Recently I have had to cut a family member (we will call him Bruce) from my life whom I love dearly. Truth, or lack there of, was the reason why I had to do this. As Thomas Fuller said “craft must have clothes, but truth loves to go naked.” I lost Bruce in those many layers of clothing; he became so covered up I could not see him anymore.
Basically he took something without informing me. Once I found out, I confronted him. Instead of being honest and telling the truth, he made excuses. He put layer upon layer of excuses over just being honest. The quote by Fuller struck a cord with me because had Bruce gone naked instead of crafting lies the situation would have ended in a different matter.
Now I feel as if he is unable to be trusted and to have him as a family member makes it more difficult. Family members are supposed to love each other, which leads me to the next quote by Henry David Thoreau “ between whom there is hearty truth, there is love.” Before confronting Bruce I thought to myself that if he truly cared and loved me he would admit to what he had done. Instead I got what others told me I would receive, lies. I believe in what Thoreau said because love is compassion for others, which I feel runs a parallel line with truth. If you truly care for someone would, or better yet could, you lie to them? Of course not, it would only push them further away.

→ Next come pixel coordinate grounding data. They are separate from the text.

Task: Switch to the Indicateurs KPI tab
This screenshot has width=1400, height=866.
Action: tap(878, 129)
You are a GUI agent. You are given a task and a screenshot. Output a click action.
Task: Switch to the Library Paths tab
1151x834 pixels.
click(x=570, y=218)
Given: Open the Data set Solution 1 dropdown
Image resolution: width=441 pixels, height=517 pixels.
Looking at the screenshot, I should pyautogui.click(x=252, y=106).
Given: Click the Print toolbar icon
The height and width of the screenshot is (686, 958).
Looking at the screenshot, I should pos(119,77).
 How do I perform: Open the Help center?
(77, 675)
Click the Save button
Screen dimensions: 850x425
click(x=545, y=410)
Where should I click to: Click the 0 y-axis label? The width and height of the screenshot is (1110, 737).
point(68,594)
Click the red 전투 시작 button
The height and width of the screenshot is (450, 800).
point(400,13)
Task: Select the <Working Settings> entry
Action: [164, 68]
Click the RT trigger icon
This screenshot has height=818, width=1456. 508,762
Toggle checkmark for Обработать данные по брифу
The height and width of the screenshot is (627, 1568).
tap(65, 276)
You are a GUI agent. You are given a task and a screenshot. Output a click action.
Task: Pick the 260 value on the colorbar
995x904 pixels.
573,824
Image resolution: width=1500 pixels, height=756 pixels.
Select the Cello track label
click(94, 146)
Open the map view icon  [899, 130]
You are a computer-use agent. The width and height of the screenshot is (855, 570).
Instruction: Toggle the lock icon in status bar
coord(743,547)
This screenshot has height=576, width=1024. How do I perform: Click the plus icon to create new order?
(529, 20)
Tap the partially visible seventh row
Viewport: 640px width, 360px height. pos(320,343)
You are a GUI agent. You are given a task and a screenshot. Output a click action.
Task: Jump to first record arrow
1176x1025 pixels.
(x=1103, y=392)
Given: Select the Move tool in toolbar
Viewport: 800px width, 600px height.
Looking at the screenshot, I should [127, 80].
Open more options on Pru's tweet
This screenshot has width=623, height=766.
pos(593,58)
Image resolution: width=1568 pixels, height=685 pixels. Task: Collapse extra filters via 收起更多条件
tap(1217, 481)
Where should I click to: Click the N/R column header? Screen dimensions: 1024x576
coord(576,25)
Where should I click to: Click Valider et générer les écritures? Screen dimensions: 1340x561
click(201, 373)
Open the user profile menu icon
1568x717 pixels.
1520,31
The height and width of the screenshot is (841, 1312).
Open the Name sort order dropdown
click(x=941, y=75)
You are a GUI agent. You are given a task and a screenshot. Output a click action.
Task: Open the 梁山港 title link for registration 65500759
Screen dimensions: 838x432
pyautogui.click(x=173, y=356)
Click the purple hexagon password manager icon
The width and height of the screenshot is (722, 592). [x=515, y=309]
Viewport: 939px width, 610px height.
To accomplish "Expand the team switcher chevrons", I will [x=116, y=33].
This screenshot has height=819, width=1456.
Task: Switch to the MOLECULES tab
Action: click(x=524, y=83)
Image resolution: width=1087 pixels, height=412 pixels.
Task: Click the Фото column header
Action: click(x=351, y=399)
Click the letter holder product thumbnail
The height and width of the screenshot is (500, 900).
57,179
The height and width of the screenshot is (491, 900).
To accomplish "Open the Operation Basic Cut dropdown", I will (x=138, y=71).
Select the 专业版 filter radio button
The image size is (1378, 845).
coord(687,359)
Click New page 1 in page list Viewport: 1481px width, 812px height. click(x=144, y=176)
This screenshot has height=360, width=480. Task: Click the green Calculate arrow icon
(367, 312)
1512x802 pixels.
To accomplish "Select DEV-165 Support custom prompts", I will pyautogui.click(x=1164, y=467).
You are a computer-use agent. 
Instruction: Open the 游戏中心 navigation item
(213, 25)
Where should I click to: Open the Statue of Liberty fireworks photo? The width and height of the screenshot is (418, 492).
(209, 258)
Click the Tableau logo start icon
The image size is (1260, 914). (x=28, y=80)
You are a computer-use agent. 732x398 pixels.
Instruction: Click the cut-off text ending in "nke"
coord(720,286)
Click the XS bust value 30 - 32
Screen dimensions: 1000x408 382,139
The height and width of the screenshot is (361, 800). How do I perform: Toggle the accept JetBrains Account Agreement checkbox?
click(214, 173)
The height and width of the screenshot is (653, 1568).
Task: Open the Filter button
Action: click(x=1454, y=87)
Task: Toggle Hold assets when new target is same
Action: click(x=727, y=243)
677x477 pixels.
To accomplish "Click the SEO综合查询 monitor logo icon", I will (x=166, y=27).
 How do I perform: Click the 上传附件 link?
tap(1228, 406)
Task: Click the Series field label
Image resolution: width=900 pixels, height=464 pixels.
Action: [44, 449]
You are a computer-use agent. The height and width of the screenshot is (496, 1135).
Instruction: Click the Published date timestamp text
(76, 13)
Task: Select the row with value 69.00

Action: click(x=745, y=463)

Personally when I tell a lie I feel awful, sick almost. It is hard to sleep because it is forever on my mind. That is why I feel it is better to just tell the truth right away even if it is difficult and may hurt someone. It will only get worse if you don’t. In talking with my other family members I have heard that Bruce talks of this situation quite often because he cannot forget it. Mark Twain puts it perfectly “if you tell the truth, you don’t have to remember anything.”